North-Central Section–40th Annual Meeting (20–21 April 2006)

Paper No. 14
Presentation Time: 1:20 PM-5:00 PM

A REINTERPRETATION OF DEPOSITIONAL CONTROLS ON THE CRETACEOUS TEPEE BUTTES METHANE SEEP DEPOSITS, COLORADO


CLOSE, Hilary, Department of Geology, Oberlin College, 173 W. Lorain Street, Oberlin, OH 44074 and PARSONS-HUBBARD, Karla, Geology Dept, Oberlin College, Oberlin, OH 44074, hclose@oberlin.edu

Now visible as meters-high limestone mounds exposed above the Pierre Shale, the Tepee Buttes of Colorado record marine communities – dominated by Nymphalucina occidentalis – that thrived on methane seeping along faults of the Campanian Western Interior Seaway. The buttes were first interpreted as fossilized seeps in 1895, and geochemical studies have since identified a methane signature. Past reconstructions have identified a central vertical gas-flow conduit with other facies/faunal associations ringing the core concentrically, defining a cemented chimney rising off the sea floor with dipping flank beds. This study takes a taphonomic approach to reinterpreting original seep morphology. Instead of a single vent-controlled facies distribution, we have found a complex intermixing of facies. In addition, we see evidence for shell bed formation and reworking at the sediment-water interface that may contradict the existence of steeply dipping flank beds.

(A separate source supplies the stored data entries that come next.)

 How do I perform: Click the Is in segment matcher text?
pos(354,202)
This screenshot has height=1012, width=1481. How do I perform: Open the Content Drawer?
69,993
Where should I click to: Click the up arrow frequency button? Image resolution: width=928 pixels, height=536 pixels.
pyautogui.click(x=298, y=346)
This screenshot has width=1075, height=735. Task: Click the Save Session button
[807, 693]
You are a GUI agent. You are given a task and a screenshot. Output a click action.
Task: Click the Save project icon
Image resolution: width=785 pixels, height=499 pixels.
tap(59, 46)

At outcrop scale, roughly horizontal shell beds consistently appear in the cap-rock of many buttes, with a shallow dip apparently unrelated to present topography. Polished slabs show that reworking at the sediment-water interface appears to be the major control on many sedimentologic and taphonomic features. The presence of bivalve fragments/hash in different facies and the relation of shell-bed geometry to geopetal mud-fill support event-controlled sedimentation and/or current reworking as opposed to gas-release or slope-controlled reworking. Some evidence for brecciation and/or soft-sediment disturbance of sedimentary fabrics by rising methane gas has been seen. No pattern of graded beds has yet been observed, and thus no evidence for explosive gas release and settling, or for avalanche-like slope deposits. Therefore we interpret the shell beds to have been reworked and deposited on a near-horizontal surface. Evidence for current or storm reworking would also place the seeps at an original depth too shallow to allow the presence of methane clathrates, as some interpretations suggest. Our interpretation favors a low-relief seep topography, and further study of the multiple generations of microbially-derived authigenic carbonate in the limestone should help clarify possible effects of early cementation on slope stabilization and seep morphology.